A música eletrônica estabelecia-se em São Paulo e outras capitais do Brasil, e éramos clubbers, cybermanos e amantes de todas as expressões culturais que existiam em torno da música eletrônica. Com o sucesso do Hell’s Club na capital paulista e os clubes dos subúrbios, com raves pipocando mata adentro, o Mercado Mundo Mix como plataforma fashion da coisa toda, piercings (muitos piercings), a difusão de termos (e da aceitação) GLS, ser clubber não era só curtir música eletrônica, era um estilo de vida. “Breathe”, do Prodigy, talvez seja um grande emblema musical desse momento.
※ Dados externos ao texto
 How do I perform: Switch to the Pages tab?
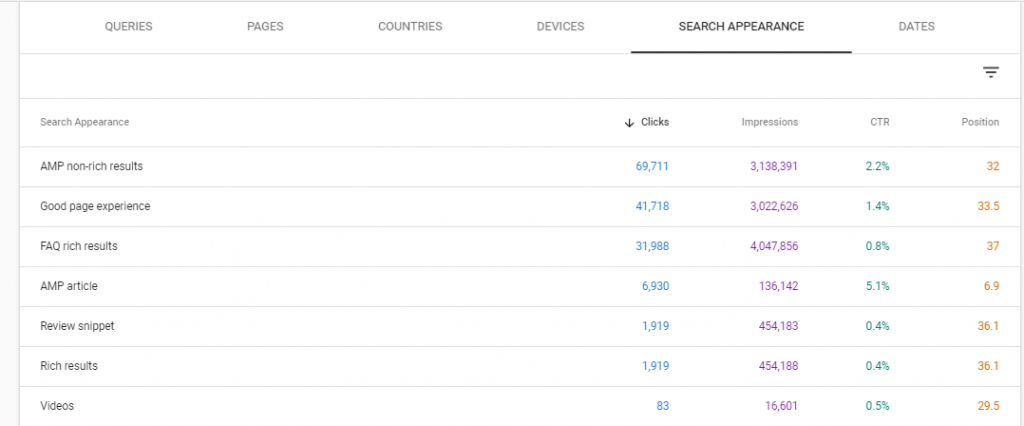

Keith Flint, vocalista do Prodigy, era o template básico do clubber mais punk e dos cybermanos

Keith Flint, vocalista do Prodigy, era o template básico do clubber mais punk e dos cybermanos

 

Nova temporada de girl e boybands

Muitos que leem essa retrospectiva eram adolescentes em 1996, e certeza se entusiasmavam com o pop divertido e romântico de três bandas de meninos e meninas lindas que tornaram-se fenômenos globais. As Spice Girls, do Reino Unido para o mundo, batiam marcas e cifras que batiam de frente com os Beatles. Nos EUA, rapazotes bonitos confeccionavam capa de fichários das meninas e deixavam garotos confusos ainda mais confusos com o breakthrough em 96 de Backstreet Boys e N’Sync. Muitas das bases dos hits dessas bandas eram pastiches de house music e R&B.

 

A baba das rádios e dos passinhos

Ainda não havia o acervo da Internet, então quem curtia dance music aqui no Brasil em 96 era muito ligado ou influenciado por muito do que tocava nas FMs. Havia pencas de poperô sendo lançado e animando rodas de passinhos no bairro. La Bouche todo mundo lembra, passou até no Faustão; Ace of Base seguia na boca do povo; Planet Soul veio mais ghetto com o hit “Set u Free”; Angelina e Lina Santiago foram minas de um hit só; breguices como No Mercy pipocavam e o martelão rápido e pesado do hard house inspirou hits de pistas e FMs como “Stomp”. E tudo bem mixado com tracks de Flash House, um rótulo para a releitura de músicas antigas dançantes aqui no Brasil. Que saudades!!